*** Given information Section Begins ***

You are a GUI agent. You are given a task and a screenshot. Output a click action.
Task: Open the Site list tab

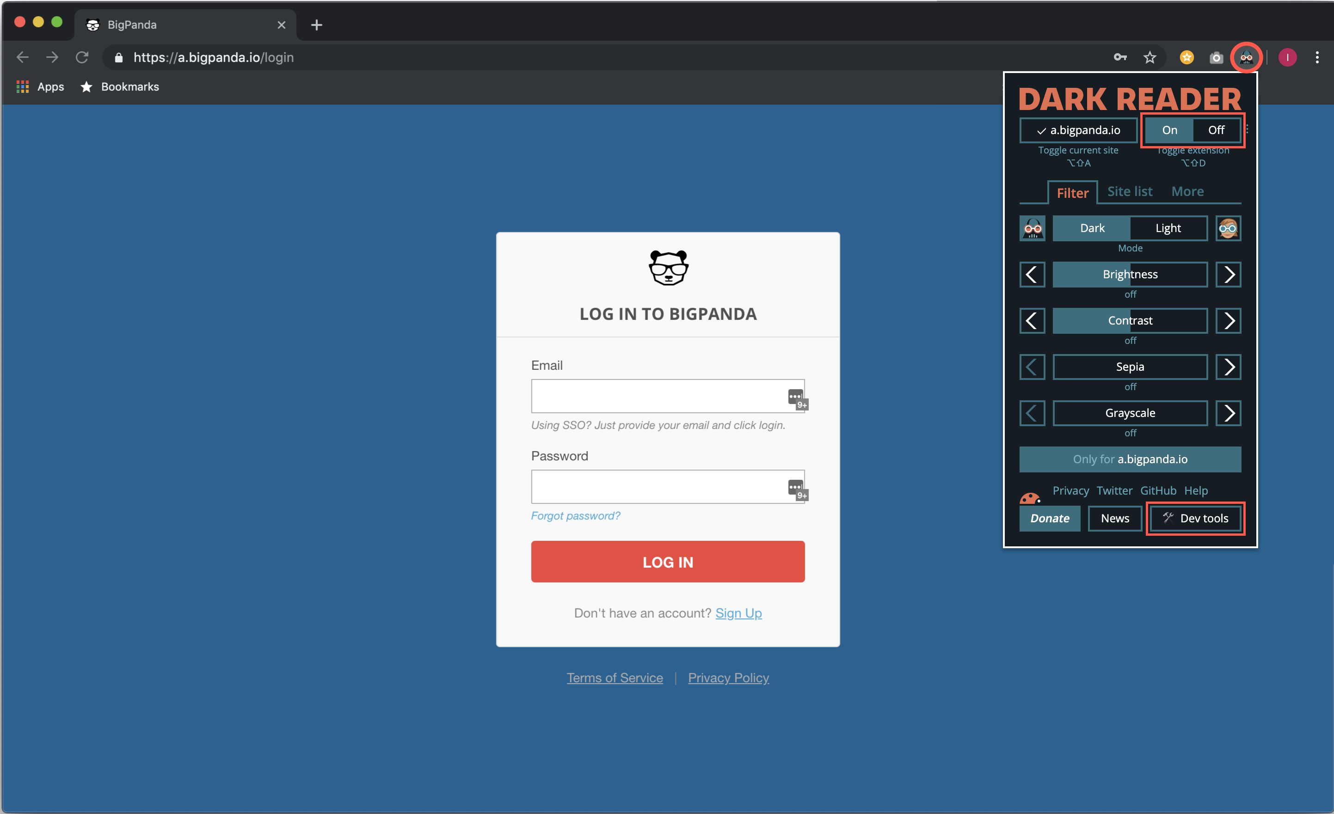[1129, 192]
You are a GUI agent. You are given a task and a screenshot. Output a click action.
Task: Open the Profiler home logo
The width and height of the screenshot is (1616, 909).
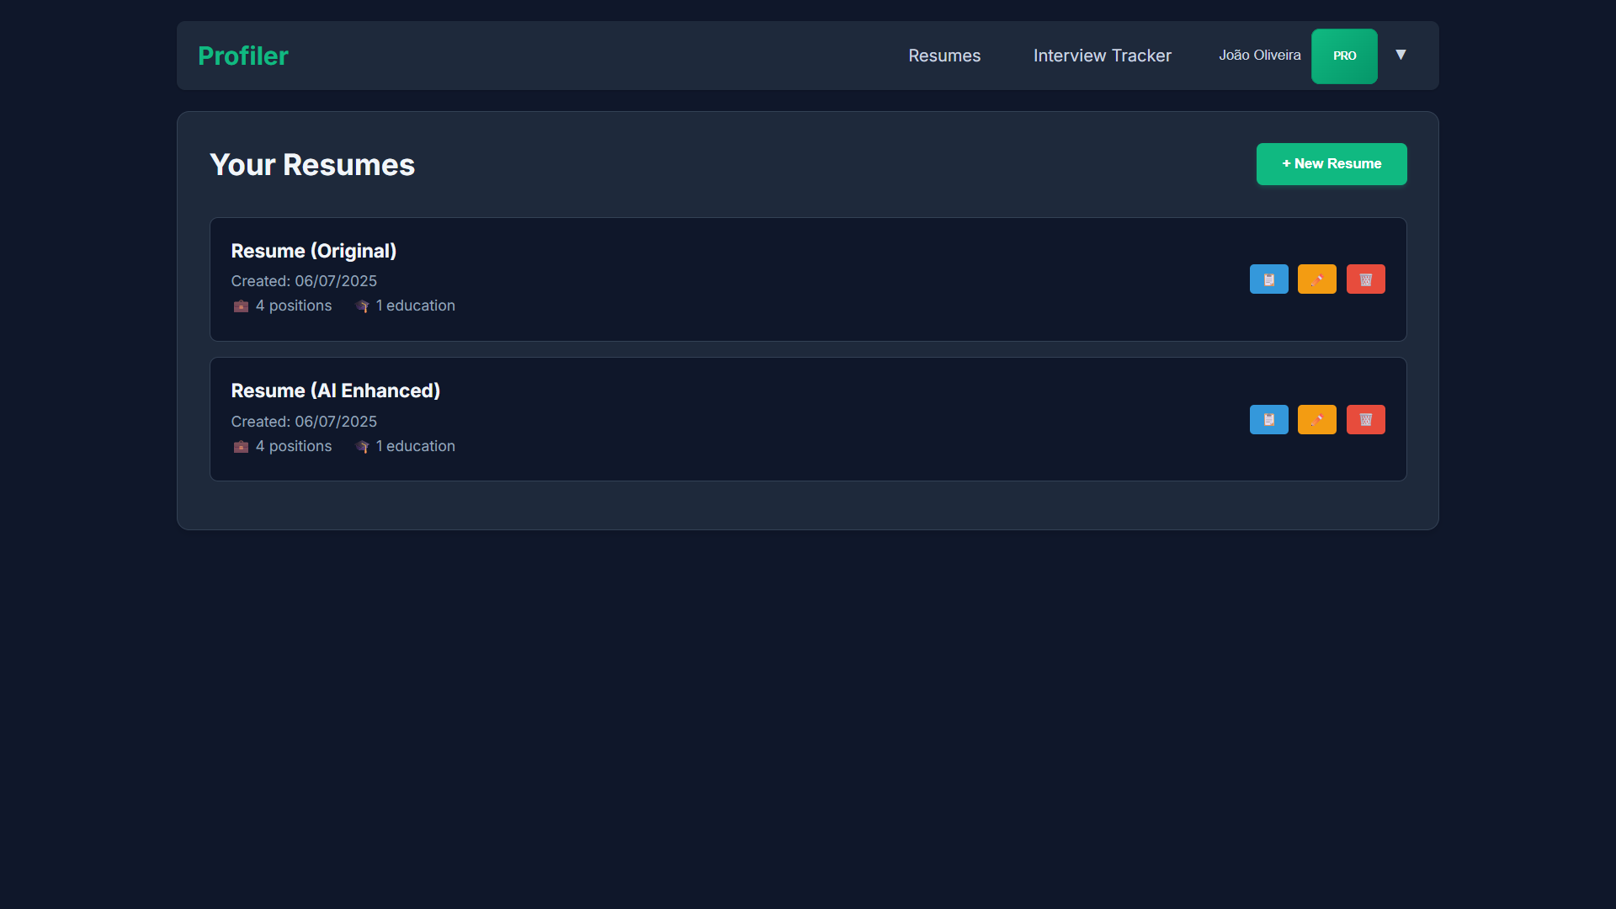pyautogui.click(x=242, y=56)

*** Given information Section Ends ***

*Task brief:*
Here the job is to print all the data exactly, skipping any image.

*Output for this task:*
You are a GUI agent. You are given a task and a screenshot. Output a click action.
Task: Open the Site list tab

[1129, 192]
You are a GUI agent. You are given a task and a screenshot. Output a click action.
Task: Open the Profiler home logo
The width and height of the screenshot is (1616, 909).
pyautogui.click(x=242, y=56)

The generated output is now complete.